Description of the task: Rewrite everything from the line containing "Image resolution: width=488" down to the line containing "(x=531, y=10)", requests included, scaling each click coordinate in the answers by 1.15 and rounding to whole numbers with halves rounded up. Leave out the pictures and nothing else.

Information shown:
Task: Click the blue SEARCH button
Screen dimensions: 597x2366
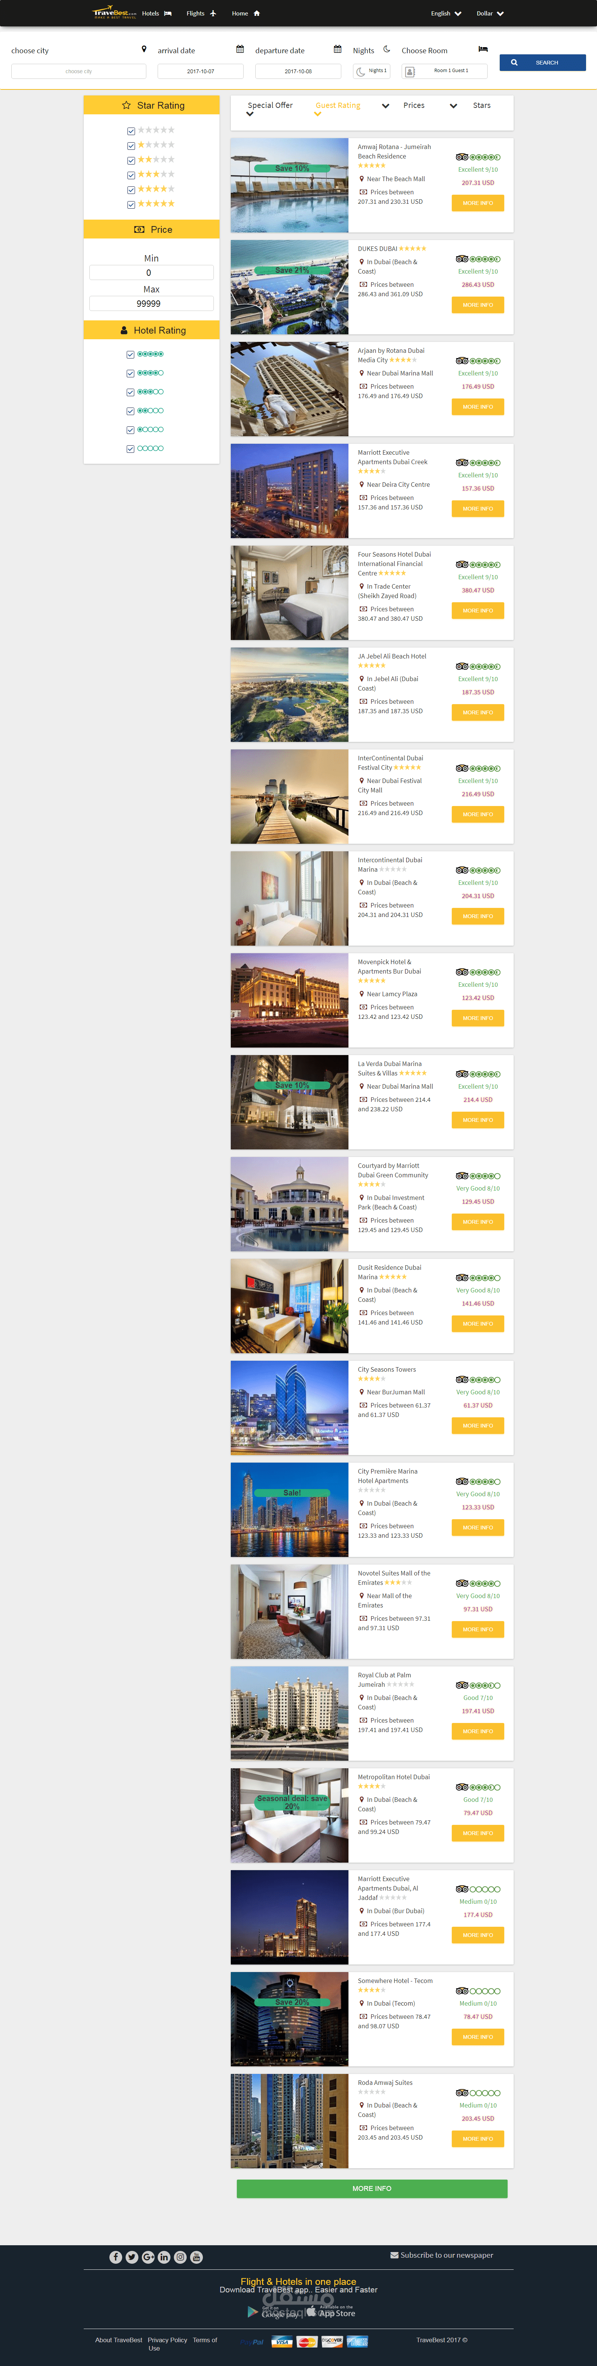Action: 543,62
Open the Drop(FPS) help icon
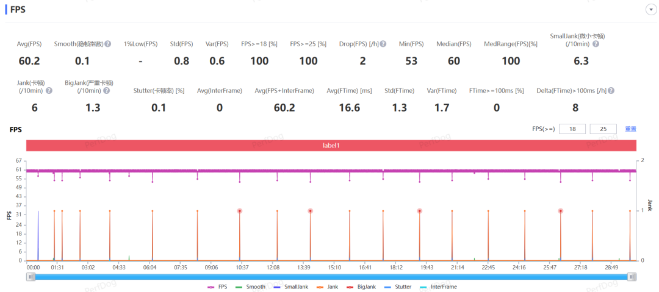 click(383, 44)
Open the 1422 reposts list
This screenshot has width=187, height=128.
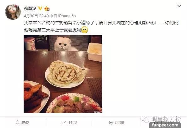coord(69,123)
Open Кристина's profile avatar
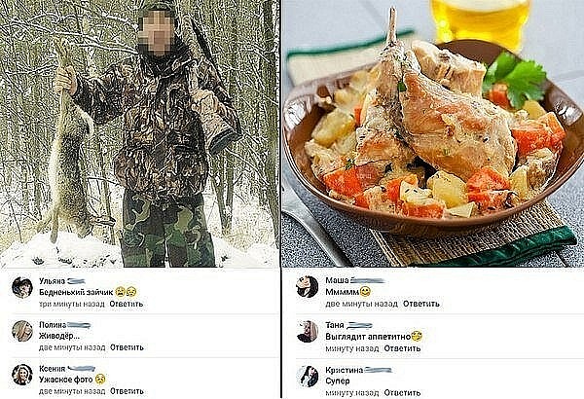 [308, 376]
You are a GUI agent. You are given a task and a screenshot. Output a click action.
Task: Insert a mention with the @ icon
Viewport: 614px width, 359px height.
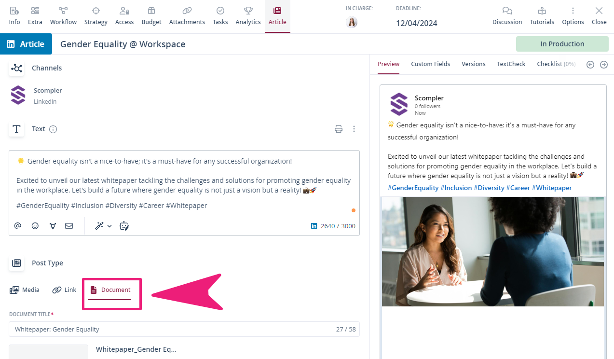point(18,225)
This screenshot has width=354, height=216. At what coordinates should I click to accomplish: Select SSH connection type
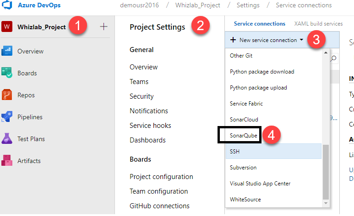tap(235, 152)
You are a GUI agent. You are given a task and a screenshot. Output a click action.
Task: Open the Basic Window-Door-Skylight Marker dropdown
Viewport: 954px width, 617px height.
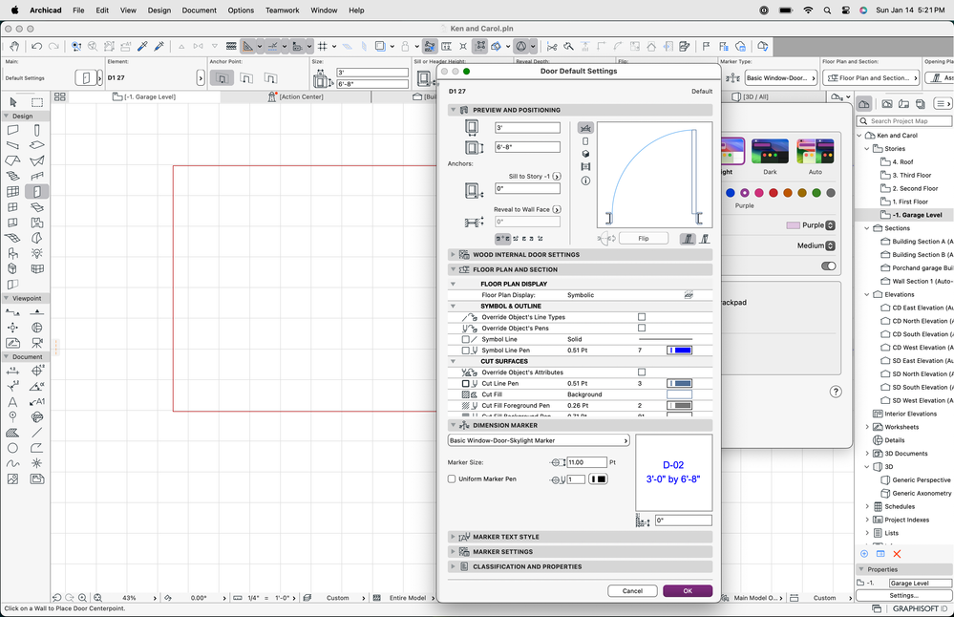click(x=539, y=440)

* * *

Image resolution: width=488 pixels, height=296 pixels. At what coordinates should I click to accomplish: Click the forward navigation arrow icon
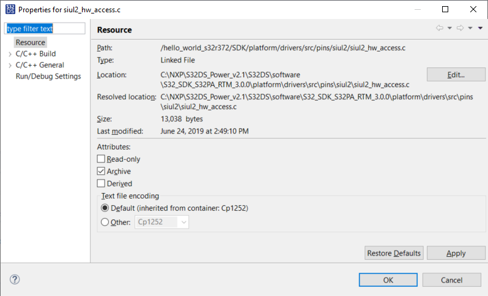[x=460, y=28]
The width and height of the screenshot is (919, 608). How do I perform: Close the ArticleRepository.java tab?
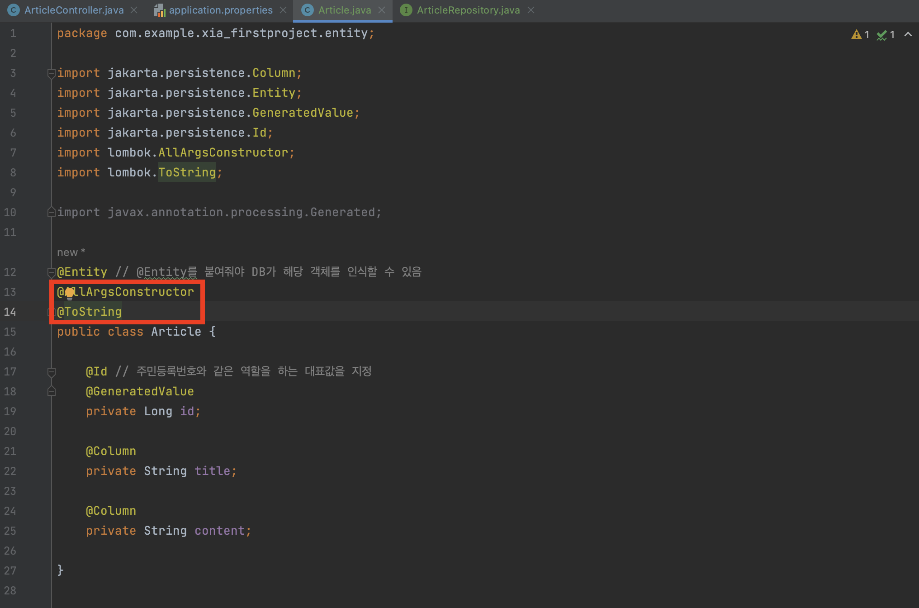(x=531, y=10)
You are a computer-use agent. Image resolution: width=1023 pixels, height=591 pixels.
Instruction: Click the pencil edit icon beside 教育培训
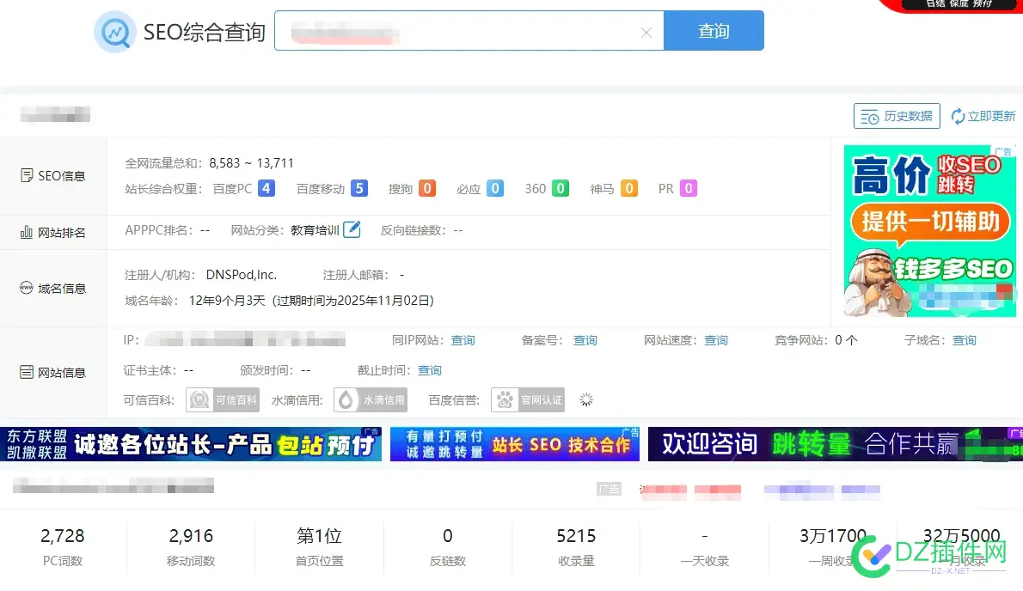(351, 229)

* * *

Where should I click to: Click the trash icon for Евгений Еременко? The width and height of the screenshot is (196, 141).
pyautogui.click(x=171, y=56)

Final result:
Image resolution: width=488 pixels, height=296 pixels. At what coordinates should I click to accomplish: Click the forward navigation arrow icon
[x=529, y=32]
The width and height of the screenshot is (919, 608). How do I perform: Close the ArticleRepository.java tab?
(x=611, y=12)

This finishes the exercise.